Monday, April 17, 2006

Eye-brain-tongue coordination. HAHA yeah. right.

Hard to believe though it is, my first language was actually Chinese. I think I must have spoken nothing but Chinese for the first three years of my speaking life.

I learned English mostly through reading, television and interaction with the other (virtual) brains in vats. Although earlier on I’d learnt Chinese through television and interaction too, I think it was the reading that did it in for me. I never really got started on regarding Chinese texts as anything but homework, wheras when I was younger I kept wishing for longer and longer English stories to read. Moreover, my parents decided when I was around five to stop using Chinese around me, because English was more ‘practical’.

Eventually it evolved to the point where I was (and still am) using English almost exclusively, with Chinese shoved far away into the background for lesson time. At the moment I know enough to understand manga (the chinese editions are cheaper), but apparantly not quite enough to give road directions to mainland chinese visitors. *_* My parents are now attempting to reverse this trend by making a point of talking to me in Chinese, but it doesn’t often work because it’s inefficient – communication between the Parents and the Kids is already enough of a problem without throwing Chinese into the equation – and because they’re so used to speaking in English to us now that they often forget.
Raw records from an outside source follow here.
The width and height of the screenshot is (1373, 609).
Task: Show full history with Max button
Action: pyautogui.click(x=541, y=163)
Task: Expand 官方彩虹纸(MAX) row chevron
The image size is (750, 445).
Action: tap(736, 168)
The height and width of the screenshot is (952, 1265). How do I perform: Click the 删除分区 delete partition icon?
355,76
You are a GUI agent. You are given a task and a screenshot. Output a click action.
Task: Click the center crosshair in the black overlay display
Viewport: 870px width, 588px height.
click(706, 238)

My mother tried teaching us Cantonese this February, an effort that failed miserably partially because we were all rushing homework and because, I think, we all got fed up with us not understanding her when she told us to wash the dishes.
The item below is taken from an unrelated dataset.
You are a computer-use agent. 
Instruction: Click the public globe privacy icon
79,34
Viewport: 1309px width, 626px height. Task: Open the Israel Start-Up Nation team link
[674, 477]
This would have been quite different when I was younger. My father began his slew of Japanese lessons when I was four. I was particularly irritated by that because I don’t memorise well and my father is a very, very impatient teacher who tended to get excited and call people names. So eventually we didn’t learn Japanese, and ironically, when it came to secondary one and I wanted to take Japanese as a third language, I wasn’t allowed to. My parents are strange.
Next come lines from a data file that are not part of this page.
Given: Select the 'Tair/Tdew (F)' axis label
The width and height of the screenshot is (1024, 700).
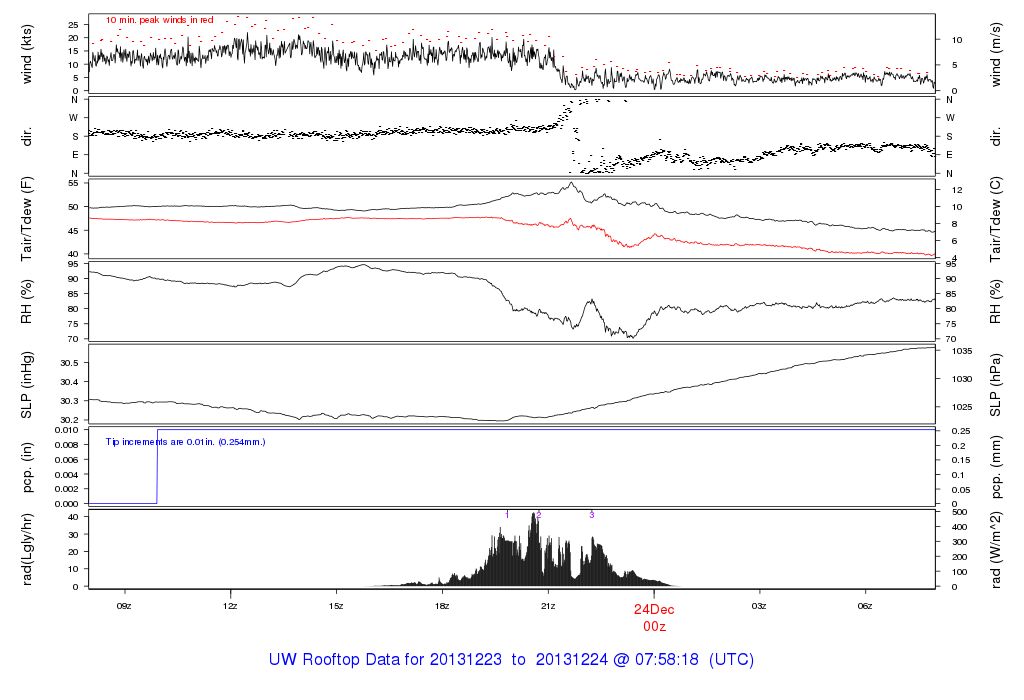Looking at the screenshot, I should 27,218.
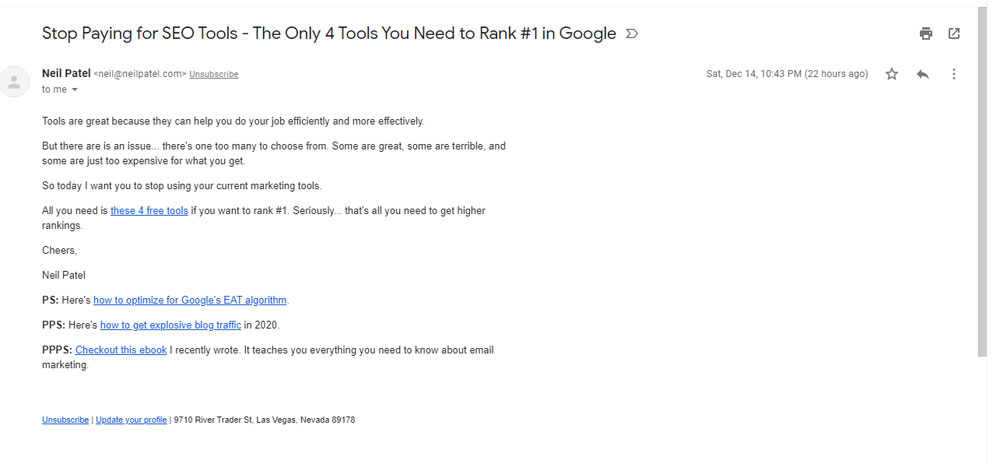
Task: Click the email subject line heading
Action: (328, 33)
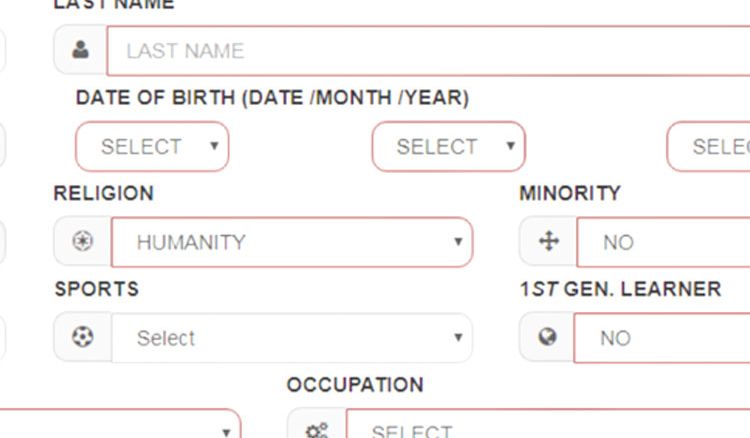The image size is (750, 438).
Task: Open the birth year SELECT dropdown
Action: 708,146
The method I used for learning the physical nuances was slightly at variance with the one I used in language, although the basic concept (repetition) still stands. For example, I took half a year how to use the chopsticks properly, but it eventually came to me in a brilliant flash of holy epiphany in the kiddie-school canteen and I haven’t forgotten how to do it ever since. Learning how to turn corners on the bicycle or swim breastroke was much the same, except that because the coordination involved was so complicated the motions tended to go clumsy after long periods of disuse. For the really convoluted things like dances, however, I am established to be hopeless.

The language of arty-farty things like colour harmony and human proportion I probably have been learning all my life, mostly through observation. Things like online language I have had to grope around blindly to pick up, although I still can’t bring myself to substitute ‘you’ for ‘u’.

That’s mostly all I have to say for language at the moment. I still can’t bluff my way through the pronounciations for strange French food though.